Makaya McCraven – Higly Rare (International Anthem, 2017)

Alors que tout le monde ne parlait que du cosmic jazz de Kamasi Washinghton cette année (avec une prestation au Pitchfork Festival à Paris), l’autre grand disque d’un jazz novateur et contemporain, mais injustement passé complètement inaperçu, était celui du batteur Makaya McCraven et son album Higly Rare. Il était temps de lui rendre justice.

Ayant fait ses armes en assurant les premières parties du Wu Tang Clan, The Pharcyde, Digable Planet (premier groupe de la moitié de Shabazz Palaces) ou encore 50 cent, Makaya McCraven a su métissé son jeu de batterie hip hop avec ses premières influences  : élevé dès son plus jeune âge aux albums d’Archie Shepp, Marion Brown et Yusef Lateef, il a crée un style unique et sophistiqué, lui assurant un statut de beat scientist et devenant ainsi un acteur majeur de la scène jazz avant-gardiste de Chicago.

Hey yo yo yo yo yo, on va quand même vous faire passer un bon moment  scande avec énergie Makaya McCraven au début de cette captation pourtant enregistrée dans une morosité ambiante  : quelques jours avant, l’élection de Donald Trump avait plongé les musiciens dans une torpeur indignée.
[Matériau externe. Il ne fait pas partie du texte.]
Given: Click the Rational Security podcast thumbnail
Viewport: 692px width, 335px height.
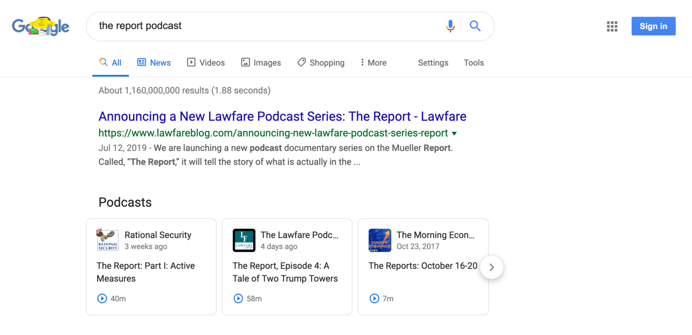Looking at the screenshot, I should 107,240.
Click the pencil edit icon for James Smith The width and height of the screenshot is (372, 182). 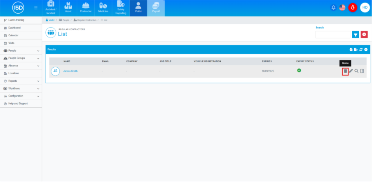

L’écoute de la mixtape de Makaya McCraven offre une brève formation sur la scène jazz contemporaine de Chicago. Enregistré en une nuit , on retrouve toute l’énergie d’une formation qui compte ce qui se fait de mieux en matière de jazz contemporain à Chicago  : Nick Mazarella au saxophone alto, Junius Paul à la basse, les incantations de Ben Lamar Gay et donc Makaya McCraven à la batterie autour de huit titres. Sur Highly Rare, on sent la moiteur d’une salle et de concert et la froideur d’une nuit où seule la musique semble salvatrice  : des improvisations chaotiques et viscérales où de longues complaintes (Venus Rising), laissent place à des grooves imparables (l’addictif Above & Beyond ). Mais pourtant, Highly Rare se laisse rattraper par les nouvelles qui fâchent (Left Fields  et ses emprunts au folklore hongrois) qui donnent une couleur introspective et sombre à un album en clair obscur, à l’image d’une Amérique pleine de contradictions, où la violence et les injustices ne sont jamais bien loin.